Douglass spoke of the book before a largely African American audience, gathered on April 16, 1883 to celebrate the twenty-first anniversary of emancipation within the District of Columbia. Douglass pulled his copy of Godwyn’s small book from a coat pocket and held it up to his audience, describing it as “the starting point, the foundation of all the grand concession yet made to the claims, the character, the manhood and the dignity of the Negro.”
As Douglass points out, Godwyn did not argue for abolition – only for admission of slaves to the Christian church. Yet Douglass contends that the arguments Godwyn made for baptizing slaves laid the groundwork for abolition and pointed toward the inevitable extension of civil rights to black Americans.

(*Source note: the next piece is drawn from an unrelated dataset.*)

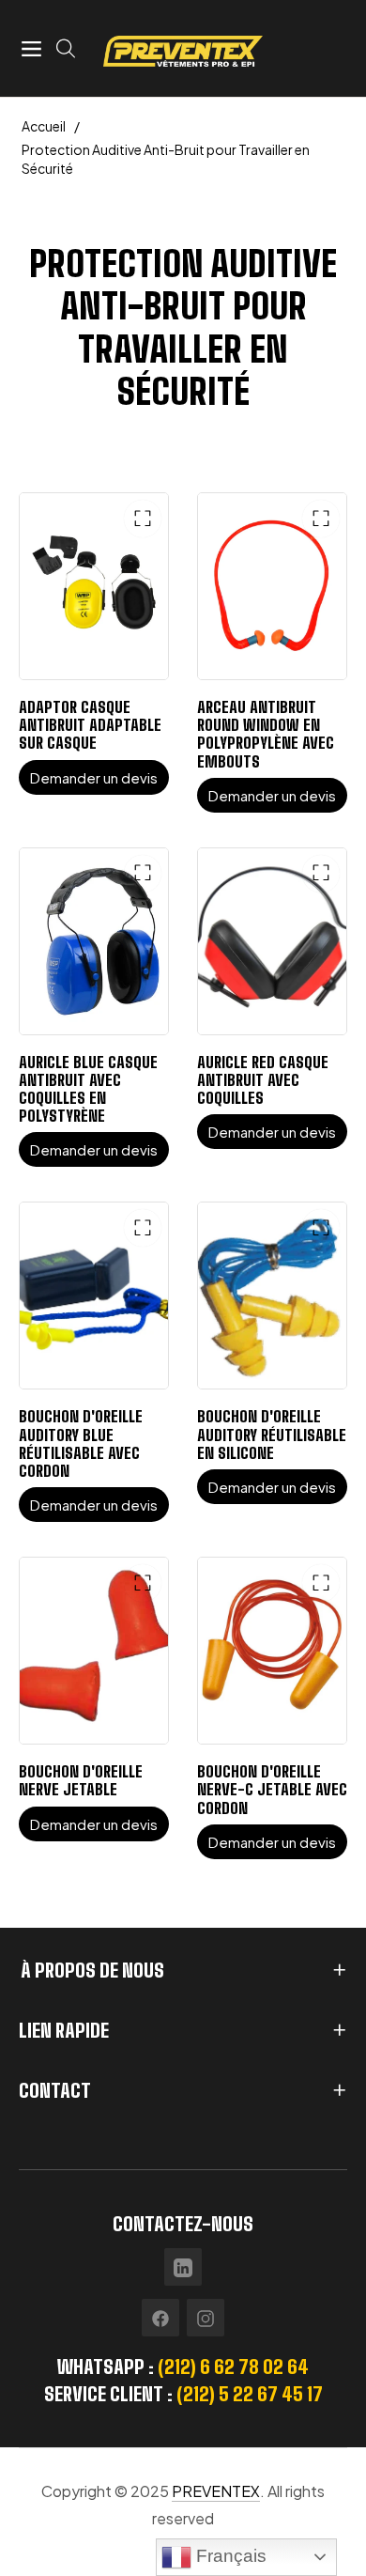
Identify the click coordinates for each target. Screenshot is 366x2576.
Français (229, 2556)
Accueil (44, 125)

During the first decades of slavery in America, most slave owners were reluctant to share the Christian faith with those they considered their property, for reasons Douglass calls “logical.” Slave owners contended that baptism
. . . could only be properly administered to free and responsible agents, men, who, in all matters of moral conduct, could exercise the sacred right of choice; and this proposition was very easily defended. For, plainly enough, the Negro did not answer that description. The law of the land did not even know him as a person. He was simply a piece of property, an article of merchandise, marked and branded as such, and no more fitted to be admitted to the fellowship of the saints than horse, sheep or swine. . . .
Admitting slaves to the Christian faith meant admitting them as fellow children of God, made in God’s image. It implied the equality of slave and master. Indeed, by “the common law at that time, baptism was made a sufficient basis for a legal claim for emancipation,” Douglass says.